*** Opening of EXTRACTED INFORMATION ***
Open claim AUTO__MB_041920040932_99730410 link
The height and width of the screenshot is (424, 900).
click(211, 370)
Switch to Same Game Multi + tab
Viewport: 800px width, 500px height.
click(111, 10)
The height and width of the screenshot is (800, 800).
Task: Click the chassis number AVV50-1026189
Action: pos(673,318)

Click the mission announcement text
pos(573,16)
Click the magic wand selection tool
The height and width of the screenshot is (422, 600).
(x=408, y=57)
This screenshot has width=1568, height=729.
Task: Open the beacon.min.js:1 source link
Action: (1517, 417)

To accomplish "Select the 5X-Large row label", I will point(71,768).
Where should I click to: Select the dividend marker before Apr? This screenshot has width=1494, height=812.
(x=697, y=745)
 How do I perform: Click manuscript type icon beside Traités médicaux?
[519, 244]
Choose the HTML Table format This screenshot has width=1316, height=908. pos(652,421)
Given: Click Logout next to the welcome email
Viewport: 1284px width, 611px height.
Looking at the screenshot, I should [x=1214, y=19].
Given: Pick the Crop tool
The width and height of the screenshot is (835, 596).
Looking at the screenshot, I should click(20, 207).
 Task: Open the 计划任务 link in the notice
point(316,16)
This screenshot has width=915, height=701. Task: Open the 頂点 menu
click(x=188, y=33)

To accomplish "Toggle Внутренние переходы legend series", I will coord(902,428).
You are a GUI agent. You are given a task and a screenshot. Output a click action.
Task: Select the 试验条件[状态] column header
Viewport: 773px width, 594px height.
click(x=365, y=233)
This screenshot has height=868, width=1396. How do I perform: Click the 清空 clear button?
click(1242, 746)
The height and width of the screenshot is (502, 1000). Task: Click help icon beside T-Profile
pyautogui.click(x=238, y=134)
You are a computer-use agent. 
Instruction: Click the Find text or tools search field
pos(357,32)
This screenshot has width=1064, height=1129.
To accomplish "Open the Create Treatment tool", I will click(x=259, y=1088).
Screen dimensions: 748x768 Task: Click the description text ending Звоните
*** Close of EXTRACTED INFORMATION ***
▸ **HOW TO COMPLETE THIS TASK**
None of the records may be skipped; each is to be repeated exactly.

▸ **OUTPUT FOR THIS TASK**
Open claim AUTO__MB_041920040932_99730410 link
The height and width of the screenshot is (424, 900).
click(211, 370)
Switch to Same Game Multi + tab
Viewport: 800px width, 500px height.
click(111, 10)
The height and width of the screenshot is (800, 800).
Task: Click the chassis number AVV50-1026189
Action: pos(673,318)

Click the mission announcement text
pos(573,16)
Click the magic wand selection tool
The height and width of the screenshot is (422, 600).
(x=408, y=57)
This screenshot has width=1568, height=729.
Task: Open the beacon.min.js:1 source link
Action: (1517, 417)

To accomplish "Select the 5X-Large row label", I will point(71,768).
Where should I click to: Select the dividend marker before Apr? This screenshot has width=1494, height=812.
(x=697, y=745)
 How do I perform: Click manuscript type icon beside Traités médicaux?
[519, 244]
Choose the HTML Table format This screenshot has width=1316, height=908. pos(652,421)
Given: Click Logout next to the welcome email
Viewport: 1284px width, 611px height.
Looking at the screenshot, I should [x=1214, y=19].
Given: Pick the Crop tool
The width and height of the screenshot is (835, 596).
Looking at the screenshot, I should click(20, 207).
 Task: Open the 计划任务 link in the notice
point(316,16)
This screenshot has width=915, height=701. Task: Open the 頂点 menu
click(x=188, y=33)

To accomplish "Toggle Внутренние переходы legend series", I will coord(902,428).
You are a GUI agent. You are given a task and a screenshot. Output a click action.
Task: Select the 试验条件[状态] column header
Viewport: 773px width, 594px height.
click(x=365, y=233)
This screenshot has height=868, width=1396. How do I perform: Click the 清空 clear button?
click(1242, 746)
The height and width of the screenshot is (502, 1000). Task: Click help icon beside T-Profile
pyautogui.click(x=238, y=134)
You are a computer-use agent. 
Instruction: Click the Find text or tools search field
pos(357,32)
This screenshot has width=1064, height=1129.
To accomplish "Open the Create Treatment tool", I will click(x=259, y=1088).
Screen dimensions: 748x768 Task: Click the description text ending Звоните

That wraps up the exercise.